# Catalpa Worms and Shellcrackers



## Bodupp (Oct 3, 2007)

A few years ago, I took an older fellow to my "secret spot" to catch shellcrackers. One of his employees had hooked him up with a bunch of catalpa worms, and told me that he had the bait situation covered. Just to be safe, I brought along a couple of boxes of wigglers.

After setting up, we both baited with catalpa worms (he insisted) and commenced to catch zero shellcrackers. We managed a half dozen bluegills and a couple of squealer channel cats, but still no 'crackers. He made the comment that he didn't think much of my shellcracker spot, and insisted we go looking elsewhere. I was bumfuzzled as to why we weren't getting the crackers, and told him I was gonna try a wiggler before we pulled anchor.

Well, that did it! Game on! After I caught 6 slab shellcrackers in rapid succession, he changed to wigglers and we slayed them - still throwing in the same spot as before.

Can any of you guys ever remember FOR SURE if you've ever caught a shellcracker on catalpa worms?


----------



## no woryz (Oct 2, 2007)

Yes, was introduced to the Catawba(I think both is correct) worm from my grandpa and the bite is hit or miss, just like anything else.... we have caught them on those when they would bite nothing else... but we always carried wigglers as well....


----------



## stauty trout (Jul 19, 2012)

I always had good luck with the crappie on Catawba worms... we have a tree at the hunting camp that when yu can start pickin em off there... it's time to go crappie fishin


----------



## markw4321 (Oct 4, 2007)

Bluegills Catawba worms YES! has been my experience. Shellcracker not so much on Catawba. Same with crickets by the way.


----------



## Bodupp (Oct 3, 2007)

While my observation certainly wasn't scientific, I thought it was odd that we caught no shellcrackers on the catalpas, yet proved they were there by changing to wigglers.

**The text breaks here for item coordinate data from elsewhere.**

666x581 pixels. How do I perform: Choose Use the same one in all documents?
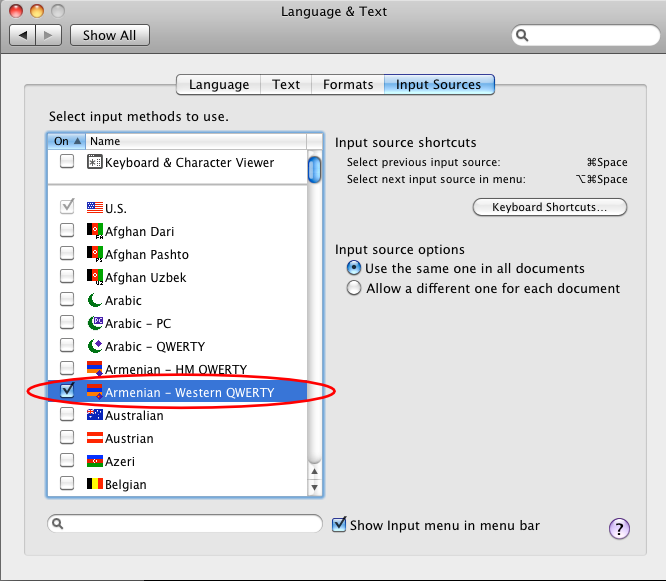[353, 268]
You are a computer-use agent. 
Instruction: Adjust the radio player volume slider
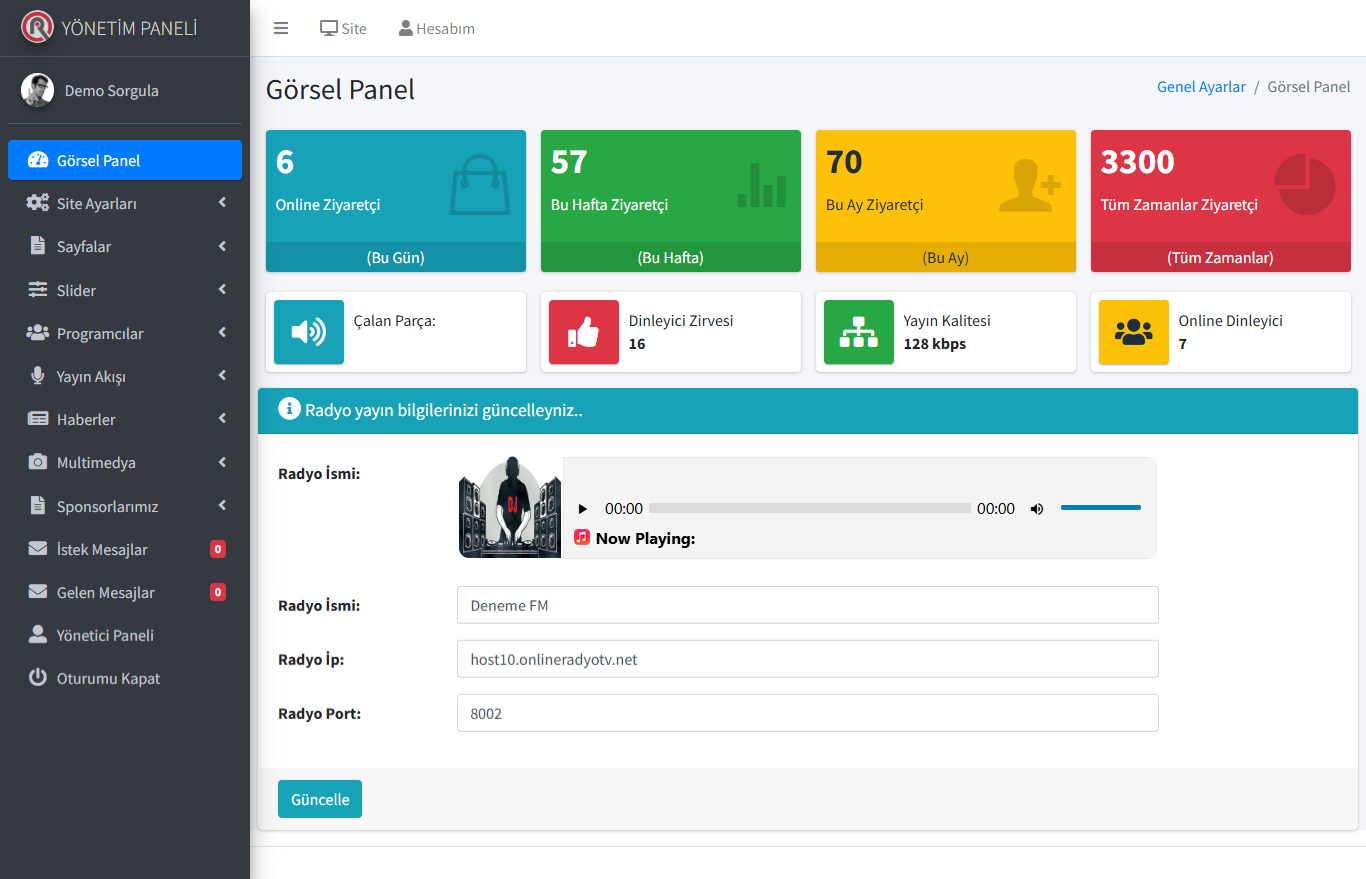(1100, 508)
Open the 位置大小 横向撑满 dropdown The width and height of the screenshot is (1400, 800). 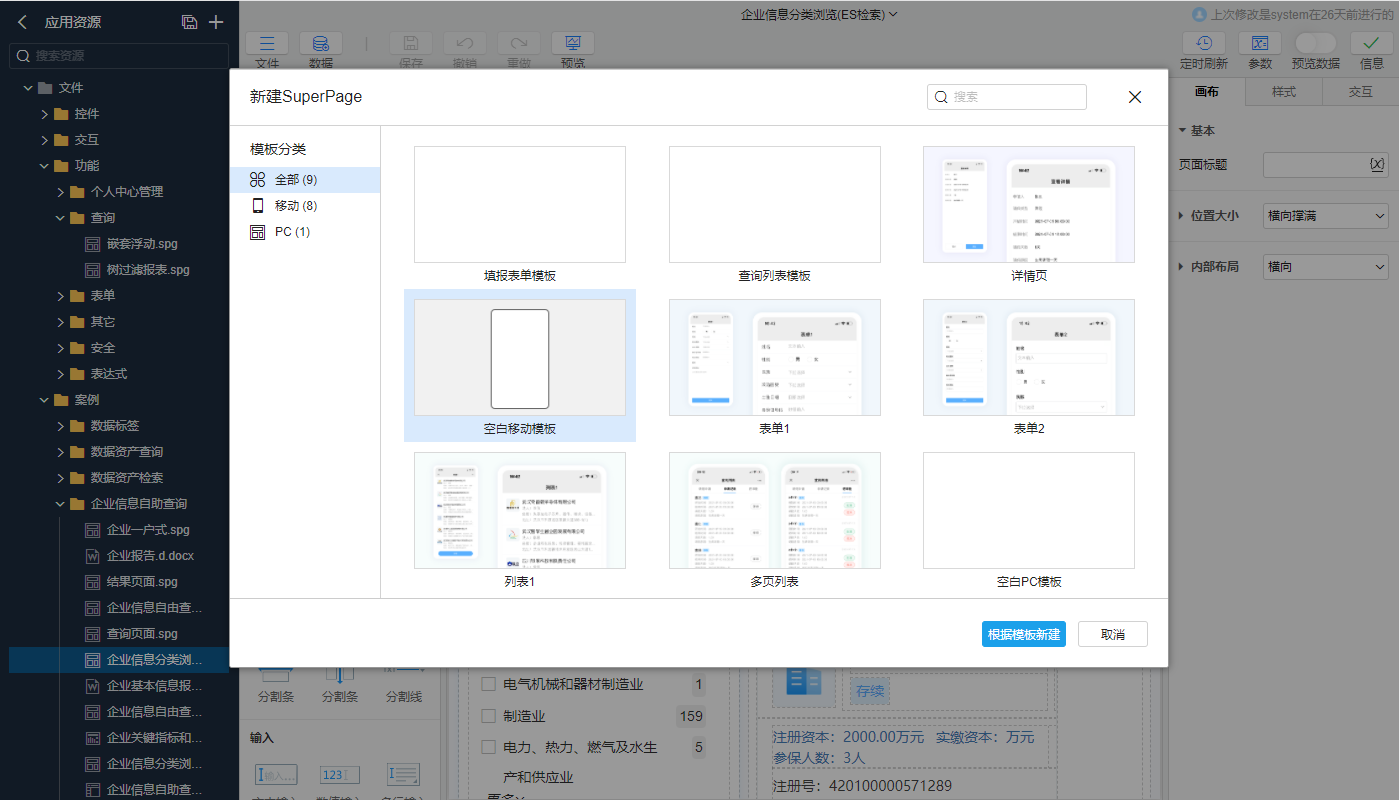click(x=1326, y=216)
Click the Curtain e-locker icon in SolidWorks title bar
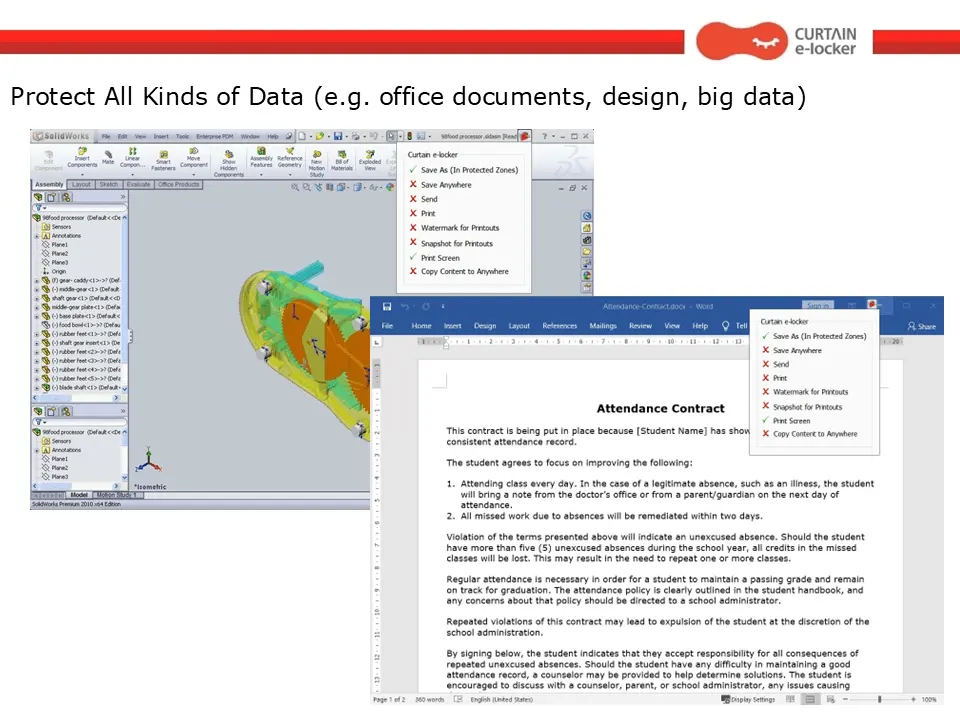The height and width of the screenshot is (720, 960). click(524, 136)

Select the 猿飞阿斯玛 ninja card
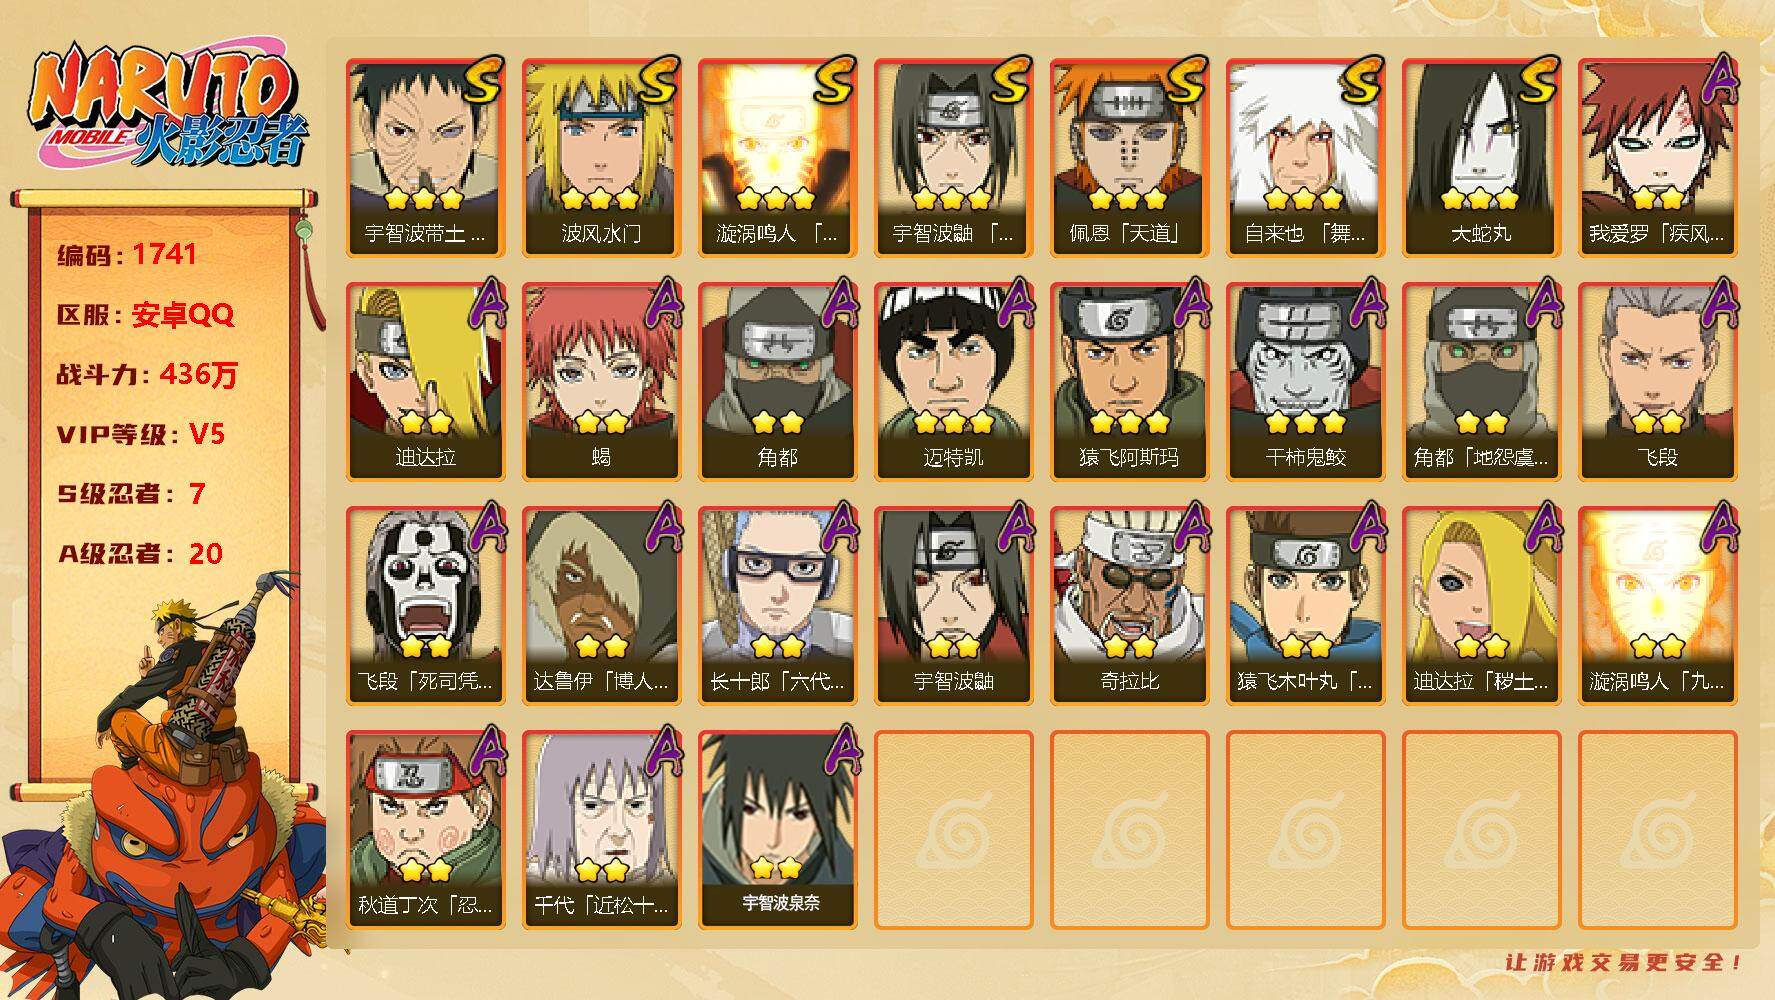coord(1129,382)
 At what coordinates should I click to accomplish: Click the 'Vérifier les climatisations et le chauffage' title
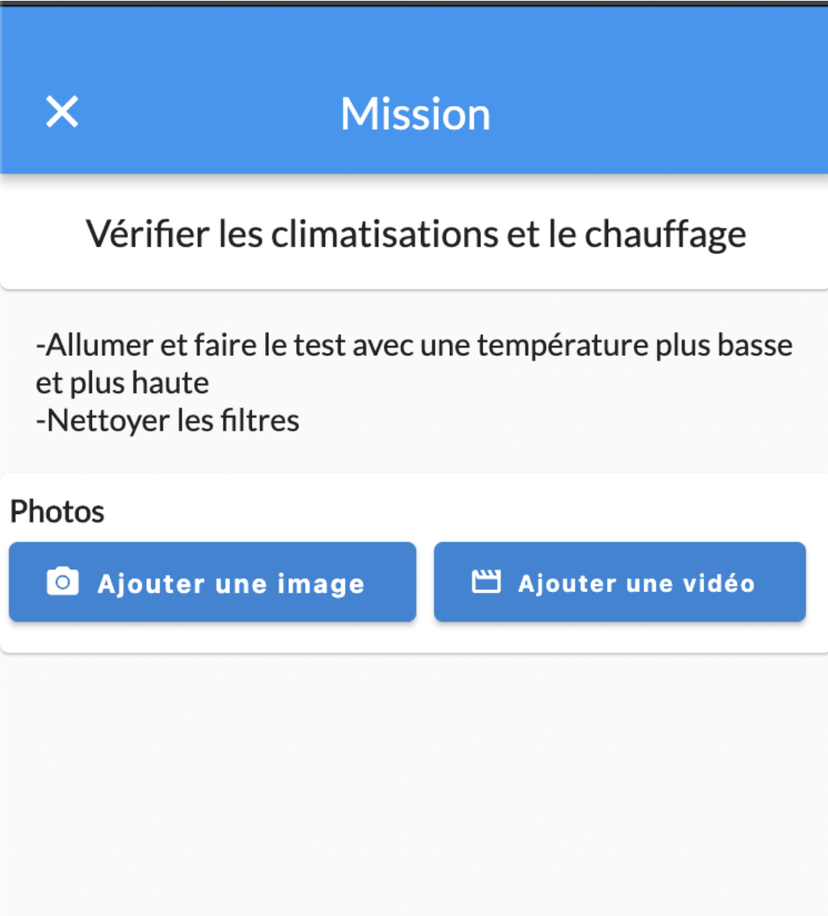point(416,234)
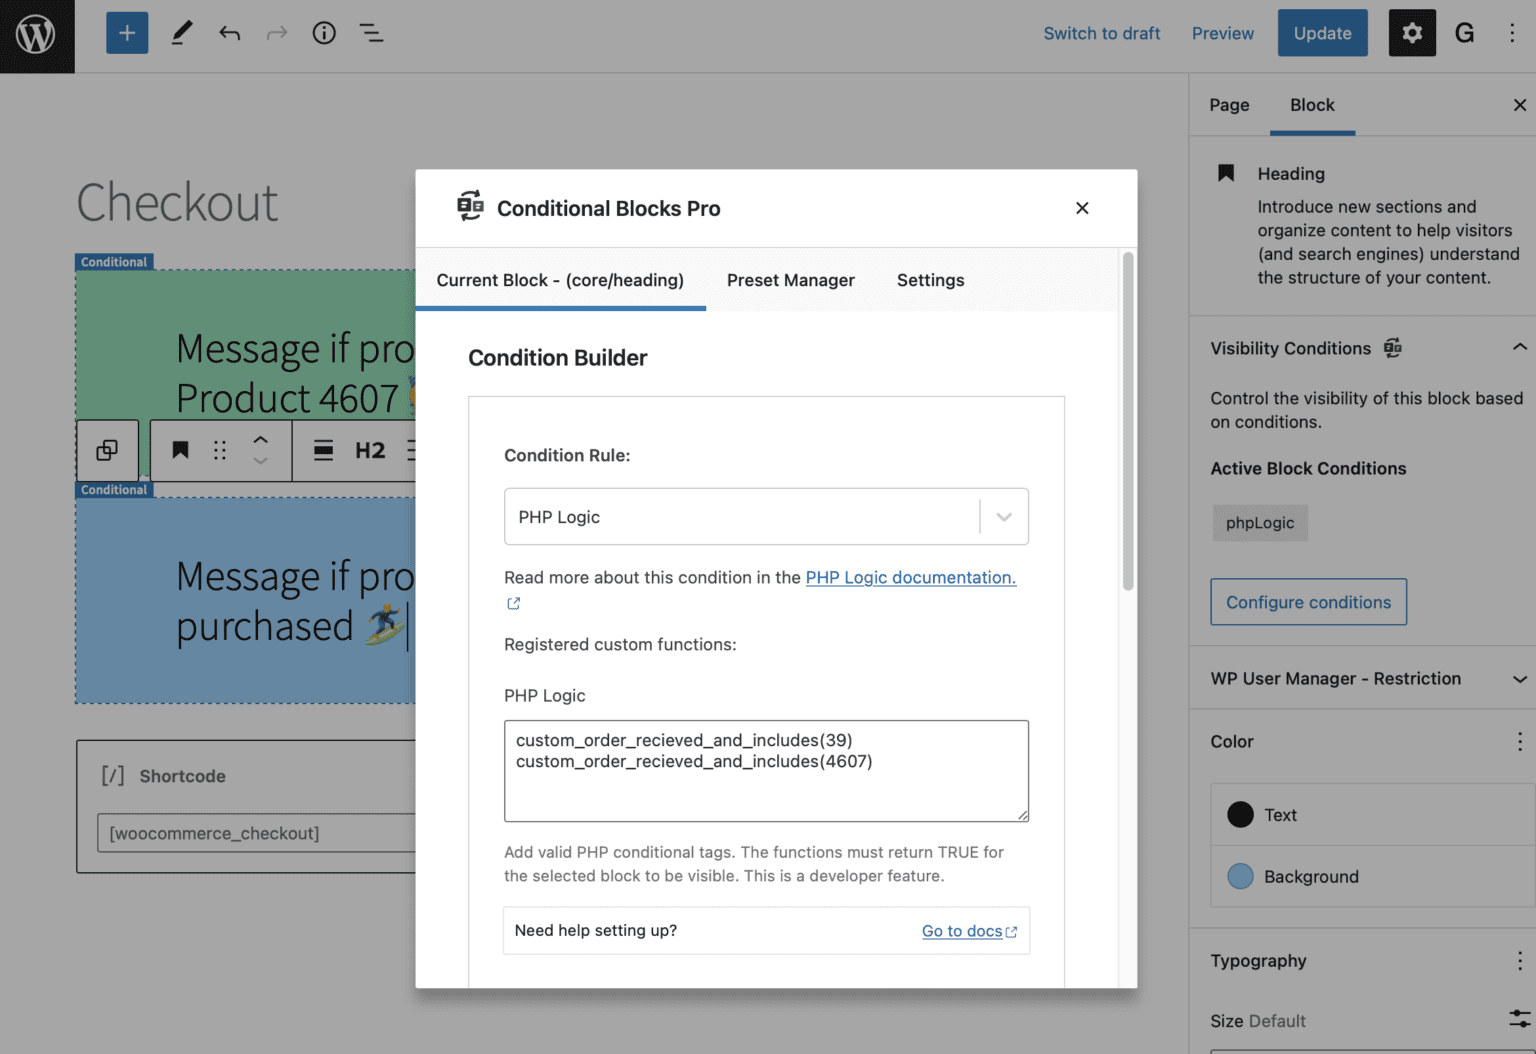Open the document Details panel

tap(324, 32)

Thinking back through the years, I can't FOR CERTAIN remember ever catching one on catalpas.


----------



## Try'n Hard (Oct 23, 2008)

Catalpas are bluegill and catfish bait. Proper technique involves pinching off the head, then gently inserting the point of the hook into the anus (of the worm) and with gentle pressure turn the worm completely inside out wrapping him around the bend of the hook and back up the shank. This method will catch double the fish as opposed to just sticking a hook in one. 
Can't say I have ever caught a shellcracker on one and have a hard time believing any self respecting crappie would eat one unless it was an accident - ever!
Shell crackers require good old blountstown earthworms


----------



## GROUPERKING (Sep 28, 2011)

Catching shellcrackers on catalpa worms is like catching crappie on crickets. It happens but not often at least for me.


----------



## Emerald Ghost (Mar 11, 2008)

Try'n Hard said:


> Catalpas are bluegill and catfish bait. Proper technique involves pinching off the head, then gently inserting the point of the hook into the anus (of the worm) and with gentle pressure turn the worm completely inside out wrapping him around the bend of the hook and back up the shank. This method will catch double the fish as opposed to just sticking a hook in one.
> Can't say I have ever caught a shellcracker on one and have a hard time believing any self respecting crappie would eat one unless it was an accident - ever!
> Shell crackers require good old blountstown earthworms


------------------------------------------------------------------------------------YES Sir ! Earthworms are the magic for Shellcrackers.


----------



## jcoss15 (Oct 11, 2010)

Earthworms for shellcrackers on bottom all day, catalpa worms are better for channel cats IMO...


----------



## RippinLips14 (Aug 10, 2014)

We have always tight lined directly on the bottom as long as I can remember if we are bream fishing for a meal. Now if we are out hunting catfish bait we usually fish corks shallow around stump knocker territory to speed up the process with crickets and catch plenty of stumpknockers, bluegills and redbreast. As far as crackers on catalpa worms, I can't remember ever catching one. Earthworms and very occasionally we get one on a cricket. Biggest cracker I've got out of yellow river actually came on a cricket (13 inches). We have caught EVERYTHING else including a few 2-3 pound bass on catalpas and I agree about turning them inside out it really makes a difference. We usually use a toothpick.


----------



## FishWalton (Jul 22, 2010)

My fishing partner caught a shellcracker this morning on the Yellow River with a catalpa. Nice keeper.


----------



## Bodupp (Oct 3, 2007)

fishwalton said:


> My fishing partner caught a shellcracker this morning on the Yellow River with a catalpa. Nice keeper.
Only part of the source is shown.